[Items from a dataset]
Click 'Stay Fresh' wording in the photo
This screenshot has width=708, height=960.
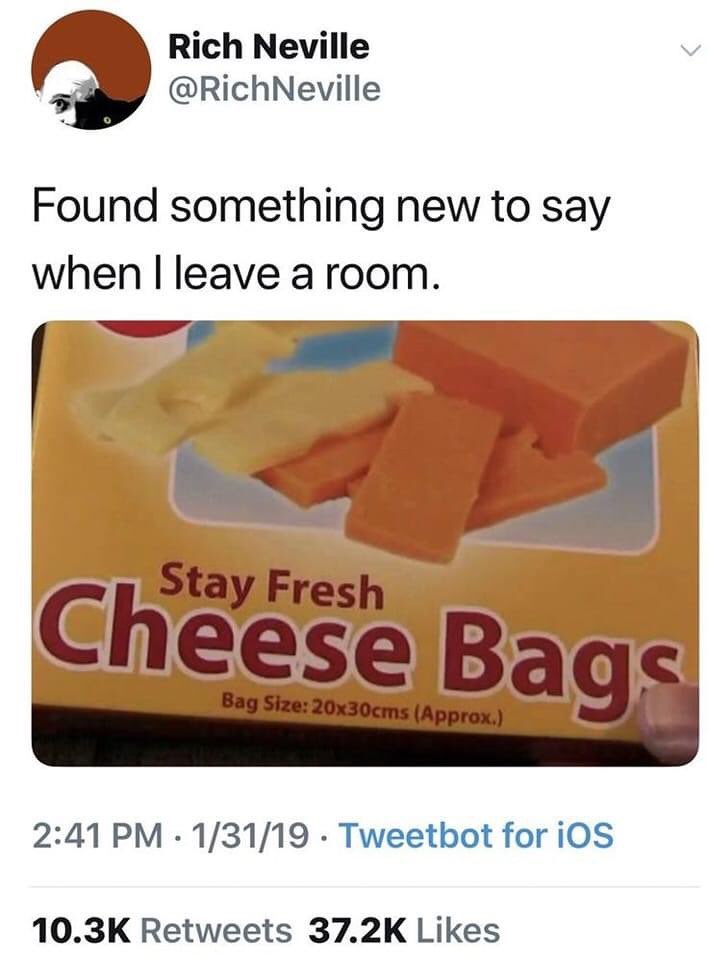click(x=272, y=587)

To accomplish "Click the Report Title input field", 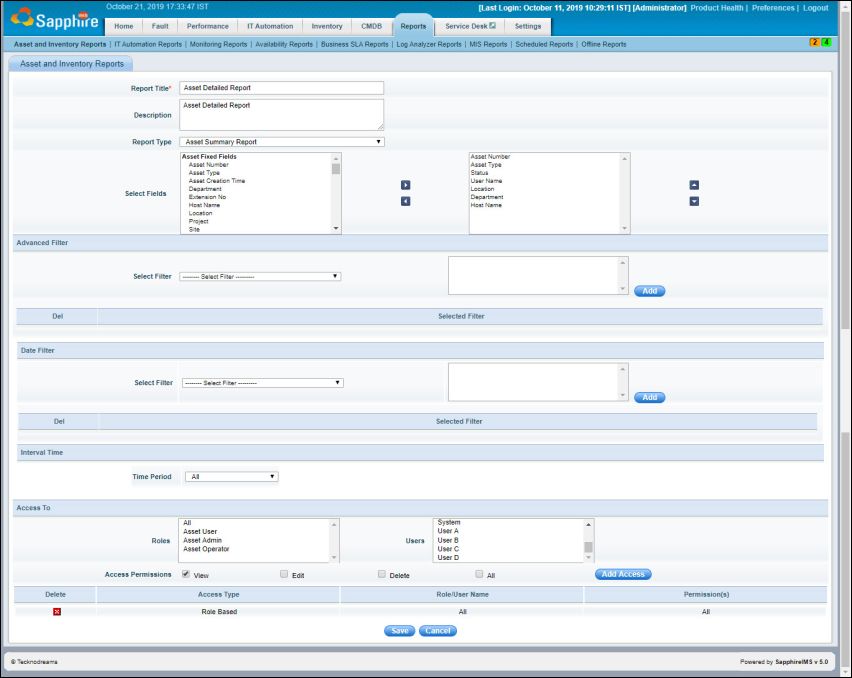I will pos(282,88).
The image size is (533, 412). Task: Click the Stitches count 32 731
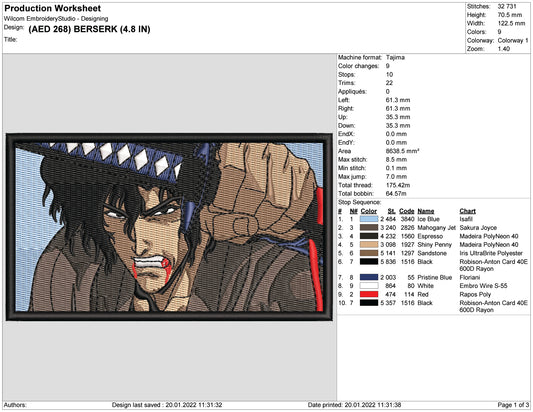[507, 6]
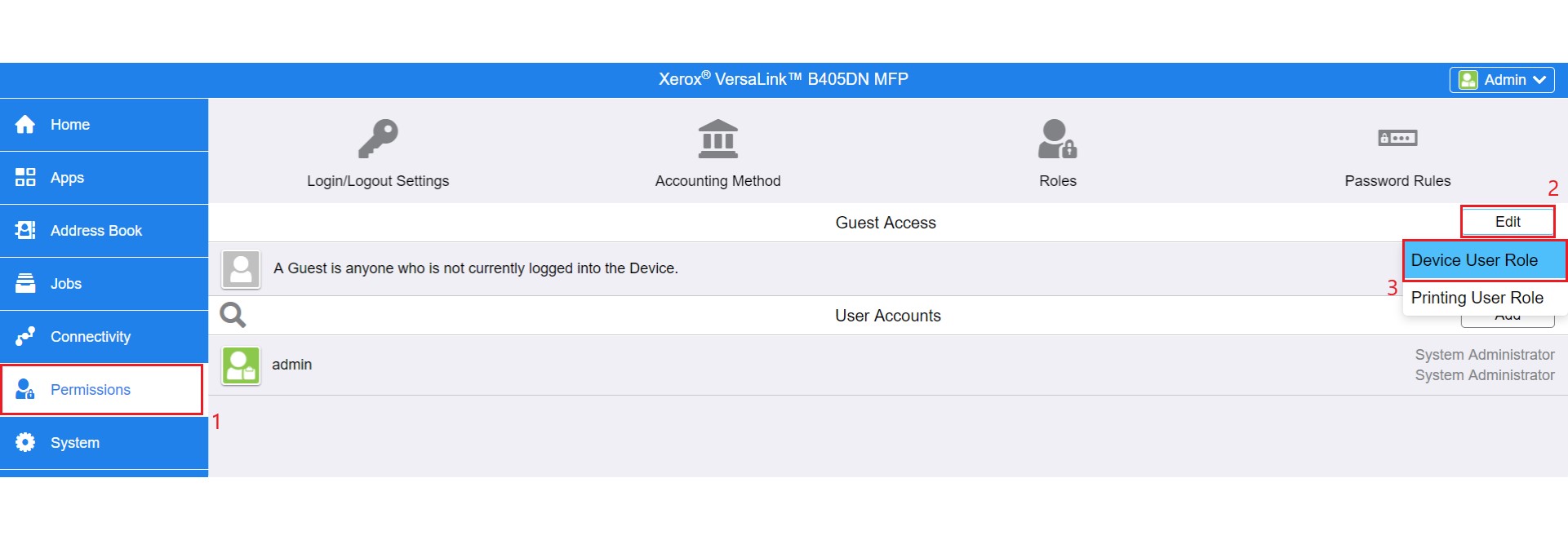
Task: Select Permissions in the sidebar
Action: pos(90,390)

▶ WORK REQUIRED: Beginning with the line that contains "The image size", reproduce every line through the end of the records above exactly, leaving pictures out.

▶ EXERCISE SOLUTION:
The image size is (533, 412). Task: Click the Stitches count 32 731
[507, 6]
Task: Select Permissions in the sidebar
Action: pos(90,390)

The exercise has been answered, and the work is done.